Use these checks first:

curl -s http://localhost:8000/health | python -m json.tool
curl -s http://localhost:8000/api/v1/agents/a2a-health | python -m json.tool
curl -s http://localhost:11434/api/tags | python -m json.tool
ss -ltn | grep -E ':9000|:9001|:9010|:9016'
tail -n 20 .logs/mcp/siem.log
tail -n 20 .logs/agents/SecurityAnalyst.log

The a2a-health endpoint is the same live probe used by the Network Command Center. It reports the orchestrator, all enabled specialists, the resolved single model, and each agent's A2A /health result without depending on PostgreSQL.

The dashboard Agent Fleet page now consumes that same live A2A health signal during host-run sessions.
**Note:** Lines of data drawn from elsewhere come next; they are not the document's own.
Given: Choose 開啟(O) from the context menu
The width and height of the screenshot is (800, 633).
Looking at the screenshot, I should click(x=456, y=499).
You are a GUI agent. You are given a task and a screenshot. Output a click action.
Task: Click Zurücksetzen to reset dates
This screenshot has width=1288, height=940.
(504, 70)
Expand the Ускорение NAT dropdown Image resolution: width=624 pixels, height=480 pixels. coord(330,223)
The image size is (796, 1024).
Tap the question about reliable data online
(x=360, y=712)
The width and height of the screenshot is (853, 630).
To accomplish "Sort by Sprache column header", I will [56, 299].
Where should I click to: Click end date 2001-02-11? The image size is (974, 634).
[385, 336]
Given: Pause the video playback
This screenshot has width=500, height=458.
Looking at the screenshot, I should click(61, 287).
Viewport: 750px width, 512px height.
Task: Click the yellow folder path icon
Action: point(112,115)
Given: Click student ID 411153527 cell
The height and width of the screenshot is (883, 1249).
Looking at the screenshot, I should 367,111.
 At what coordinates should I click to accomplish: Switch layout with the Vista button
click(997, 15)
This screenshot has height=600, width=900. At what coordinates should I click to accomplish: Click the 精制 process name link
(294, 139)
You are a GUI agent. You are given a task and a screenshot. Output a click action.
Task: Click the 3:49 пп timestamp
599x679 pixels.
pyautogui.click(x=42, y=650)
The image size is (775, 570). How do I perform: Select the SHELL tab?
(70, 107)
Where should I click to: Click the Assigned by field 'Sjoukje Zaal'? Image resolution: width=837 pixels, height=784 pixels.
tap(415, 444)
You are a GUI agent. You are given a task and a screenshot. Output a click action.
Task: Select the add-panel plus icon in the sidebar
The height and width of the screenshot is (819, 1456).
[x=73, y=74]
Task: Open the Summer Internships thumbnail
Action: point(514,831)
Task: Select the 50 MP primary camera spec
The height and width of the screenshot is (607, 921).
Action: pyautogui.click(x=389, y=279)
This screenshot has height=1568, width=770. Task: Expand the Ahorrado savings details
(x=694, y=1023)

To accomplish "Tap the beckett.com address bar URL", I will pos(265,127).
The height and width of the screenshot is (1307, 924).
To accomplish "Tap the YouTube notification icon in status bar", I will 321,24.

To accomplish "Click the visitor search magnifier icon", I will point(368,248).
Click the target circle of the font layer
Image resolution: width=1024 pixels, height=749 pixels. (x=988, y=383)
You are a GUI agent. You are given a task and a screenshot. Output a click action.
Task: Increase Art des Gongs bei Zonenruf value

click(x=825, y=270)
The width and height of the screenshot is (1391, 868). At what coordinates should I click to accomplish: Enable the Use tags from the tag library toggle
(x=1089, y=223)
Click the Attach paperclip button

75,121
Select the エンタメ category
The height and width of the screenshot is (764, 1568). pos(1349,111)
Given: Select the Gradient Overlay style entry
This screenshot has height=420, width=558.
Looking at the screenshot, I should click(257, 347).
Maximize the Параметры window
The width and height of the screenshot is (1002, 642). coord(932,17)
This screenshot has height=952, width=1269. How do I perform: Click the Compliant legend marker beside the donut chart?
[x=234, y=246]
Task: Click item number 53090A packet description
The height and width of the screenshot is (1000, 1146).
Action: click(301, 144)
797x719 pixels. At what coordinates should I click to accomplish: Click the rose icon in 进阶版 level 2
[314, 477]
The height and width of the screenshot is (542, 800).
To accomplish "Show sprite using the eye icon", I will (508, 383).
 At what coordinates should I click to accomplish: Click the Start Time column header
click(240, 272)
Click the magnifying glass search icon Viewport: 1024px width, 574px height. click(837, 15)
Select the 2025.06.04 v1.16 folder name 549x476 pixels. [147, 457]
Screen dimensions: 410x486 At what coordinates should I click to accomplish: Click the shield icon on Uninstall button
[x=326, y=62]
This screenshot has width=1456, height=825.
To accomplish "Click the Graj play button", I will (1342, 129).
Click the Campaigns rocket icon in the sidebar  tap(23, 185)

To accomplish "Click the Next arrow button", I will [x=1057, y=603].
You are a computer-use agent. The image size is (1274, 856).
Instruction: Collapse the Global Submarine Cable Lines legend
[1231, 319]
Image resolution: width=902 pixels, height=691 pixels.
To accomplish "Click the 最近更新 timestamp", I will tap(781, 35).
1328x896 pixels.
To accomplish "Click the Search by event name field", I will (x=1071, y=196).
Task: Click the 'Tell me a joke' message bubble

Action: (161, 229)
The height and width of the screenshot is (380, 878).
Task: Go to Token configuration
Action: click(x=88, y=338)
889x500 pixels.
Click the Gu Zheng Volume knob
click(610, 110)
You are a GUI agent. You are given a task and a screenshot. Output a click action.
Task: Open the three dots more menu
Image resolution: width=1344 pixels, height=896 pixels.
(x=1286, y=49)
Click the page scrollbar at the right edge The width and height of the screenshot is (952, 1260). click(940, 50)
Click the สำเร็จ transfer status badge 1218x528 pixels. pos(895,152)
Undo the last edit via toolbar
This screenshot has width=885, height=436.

When the runtime backend is not controllable from the API layer, the page still shows real agent status and one live replica row per reachable agent, but it intentionally leaves deploy / scale / restart controls read-only instead of pretending they are wired.

Containerized vLLM Path

Use the container runtime you started the stack with:

podman compose ps
curl -s http://localhost:8000/health | python -m json.tool
curl -s http://localhost:8001/v1/models | python -m json.tool

Equivalent Docker commands work the same way.

Common Failure Modes

Agents cannot resolve MCP hosts

Cause: host-run agents are still looking for Compose service DNS names.

Fix: set MCP_CLIENT_HOST=localhost before starting the local-first path.

Orchestrator cannot resolve specialist hosts

Cause: host-run A2A discovery still points at Compose service names.

Fix: set A2A_CLIENT_HOST=localhost before the orchestrator starts.

The vLLM stack reports a port conflict

Cause: the host already has something bound to the API or vLLM ports.

Fix: adjust API_HOST_PORT or VLLM_HOST_PORT in .env, then recreate the containers.

The dashboard loads but investigations stall

Cause: the UI is up, but the LLM backend, MCP domain servers, or specialists are not healthy.

Fix: validate /health, the backend model endpoint, and the relevant agent logs before debugging the dashboard itself.